Web skimming is a practice used by hackers to steal users’ credit card details from online stores’ payment pages by injecting pieces of code into the websites’ source code. This malicious code then collects the data that unknowing shoppers input (i.e. payment account logins or credit card numbers) and sends it back to the attacker.
Researchers from cybersecurity and antivirus experts, Kaspersky, have now revealed a new technique that is being used to steal the users’ payment information.
The attackers register domains with names that resemble popular web analytics services which site administrators trust, such as Google Analytics. That way, when they inject the malicious code it conceals the fact that the webpage has been compromised from the site administrator. For example, using a domain name “goglc-analytics . com”
“This is a technique we have not seen before and one that is particularly effective. Google Analytics is one of the most popular web analytics services out there. The vast majority of developers and users trust it, meaning it’s frequently given permission to collect user data by the site administrator,” says Victoria Vlasova, Senior Malware Analyst at Kaspersky.
“That makes malicious injects containing Google Analytics accounts inconspicuous – and easy to overlook. As a rule, administrators should not assume that, just because the third-party resource is legitimate, its presence in the code is ok,” she concludes.

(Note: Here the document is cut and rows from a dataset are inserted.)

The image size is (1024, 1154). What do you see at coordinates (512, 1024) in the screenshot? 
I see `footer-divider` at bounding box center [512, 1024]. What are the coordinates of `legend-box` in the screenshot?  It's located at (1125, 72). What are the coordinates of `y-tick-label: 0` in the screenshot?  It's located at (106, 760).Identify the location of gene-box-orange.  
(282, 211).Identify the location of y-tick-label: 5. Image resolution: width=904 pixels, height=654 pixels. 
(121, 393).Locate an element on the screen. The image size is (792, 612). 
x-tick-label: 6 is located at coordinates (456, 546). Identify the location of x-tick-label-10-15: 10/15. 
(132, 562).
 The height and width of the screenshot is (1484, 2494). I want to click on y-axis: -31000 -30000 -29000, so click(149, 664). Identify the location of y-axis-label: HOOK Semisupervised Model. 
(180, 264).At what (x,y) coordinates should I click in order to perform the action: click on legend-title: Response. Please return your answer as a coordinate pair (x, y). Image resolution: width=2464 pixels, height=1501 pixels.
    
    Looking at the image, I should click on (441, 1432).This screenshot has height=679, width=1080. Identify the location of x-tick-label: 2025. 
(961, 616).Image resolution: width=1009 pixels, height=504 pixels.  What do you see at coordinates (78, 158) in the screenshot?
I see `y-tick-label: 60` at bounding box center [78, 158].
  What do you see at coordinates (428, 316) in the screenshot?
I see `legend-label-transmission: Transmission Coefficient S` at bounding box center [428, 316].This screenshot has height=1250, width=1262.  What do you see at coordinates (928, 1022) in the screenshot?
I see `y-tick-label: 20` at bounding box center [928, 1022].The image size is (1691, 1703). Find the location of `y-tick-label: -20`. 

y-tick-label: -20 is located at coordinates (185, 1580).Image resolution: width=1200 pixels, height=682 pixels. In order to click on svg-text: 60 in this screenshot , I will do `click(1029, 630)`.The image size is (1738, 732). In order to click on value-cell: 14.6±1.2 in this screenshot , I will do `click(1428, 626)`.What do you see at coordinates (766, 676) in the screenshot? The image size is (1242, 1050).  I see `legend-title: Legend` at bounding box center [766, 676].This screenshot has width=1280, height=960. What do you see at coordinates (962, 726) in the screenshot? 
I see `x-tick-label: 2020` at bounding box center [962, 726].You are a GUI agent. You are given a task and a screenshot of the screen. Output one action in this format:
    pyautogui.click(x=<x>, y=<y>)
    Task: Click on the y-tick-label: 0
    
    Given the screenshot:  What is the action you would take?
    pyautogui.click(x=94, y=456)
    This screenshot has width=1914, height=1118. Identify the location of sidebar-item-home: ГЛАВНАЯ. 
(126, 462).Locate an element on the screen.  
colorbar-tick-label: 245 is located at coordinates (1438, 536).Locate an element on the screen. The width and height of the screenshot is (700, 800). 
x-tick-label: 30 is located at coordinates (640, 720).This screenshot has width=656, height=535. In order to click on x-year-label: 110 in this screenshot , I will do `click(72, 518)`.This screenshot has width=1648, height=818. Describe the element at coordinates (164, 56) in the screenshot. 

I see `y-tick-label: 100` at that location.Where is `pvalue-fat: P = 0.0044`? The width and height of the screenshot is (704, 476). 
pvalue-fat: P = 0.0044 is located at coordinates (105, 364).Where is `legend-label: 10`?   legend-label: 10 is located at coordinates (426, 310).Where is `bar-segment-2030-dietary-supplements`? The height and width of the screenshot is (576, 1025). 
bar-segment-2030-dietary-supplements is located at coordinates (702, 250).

Kaspersky researchers say that they have also noticed another new technique for conducting web skimming attacks. Rather than redirecting the data to third-party sources, the attackers redirected it to official Google Analytics accounts.
Because the data isn’t being directed to an unknown third-party resource, it’s difficult for administrators to realize the site has been compromised. For those examining the source code, it just appears as if the page is connected with an official Google Analytics account – a common practice for online stores.